NEW YORK (AP) – The price of oil rose to its highest level in 14 months on concerns about Middle East supplies and signs of an increase in U.S. demand for fuel.
In afternoon trading Wednesday, U.S. benchmark oil was up $1.48 to $101.08. It rose to $102.18 a barrel earlier, a high since May of last year. Oil has not closed above $100 since May 3, 2012.
Brent crude, which is used to price oil used by many U.S. refineries to make gasoline, rose $1.71 to $105.71 in London.
The Energy Department reported Wednesday that U.S. crude supplies fell by 10.3 million barrels from the previous week, more than three times the drop that analysts had expected.
The drop was likely the result of reduced supplies from Canada because of a temporary pipeline shutdown there, as well as increased demand from a BP refinery that restarted in Indiana. But the drop could also be an indication that U.S. demand is rising.
At the same time, traders were worried that political upheaval in Egypt could slow the flow of oil from the Middle East to world markets. Embattled Egyptian President Mohammed Morsi vowed not to resign ahead of a deadline to yield to the demands of millions of protesters. The Egyptian military has threatened to suspend the constitution, disband parliament and install a new leadership.
Army troops backed by armor and including commandos have deployed across much of the Egyptian capital, surrounding protests by the president s supporters.

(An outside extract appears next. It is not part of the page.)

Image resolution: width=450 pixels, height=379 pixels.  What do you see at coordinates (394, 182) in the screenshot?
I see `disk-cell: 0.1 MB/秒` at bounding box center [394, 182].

Egypt is not an oil producer but its control of the Suez Canal, one of the world s busiest shipping lanes, gives it a crucial role in maintaining global energy supplies. The Middle East accounts for about a quarter of the world s crude oil output, or 23 million barrels per day. About 2 million barrels of that, or 2.2 percent of world demand, are transported daily through the Suez Canal, which links the Mediterranean with the Red Sea. Much of that oil is headed to Europe, but a supply drop anywhere in the world leads to higher prices everywhere.
Some analysts suggested market reaction to the political crisis in Egypt was exaggerated.
“Each time there is a bit of confusion in Egypt there will be calls that a geopolitical premium needs to be added to oil because of the risk to the Suez Canal,” said Olivier Jakob of Petromatrix in Switzerland. “But if there is one thing that the military has control of in Egypt it is the Suez Canal. We therefore do not see a significant risk for free passage on the waterway.”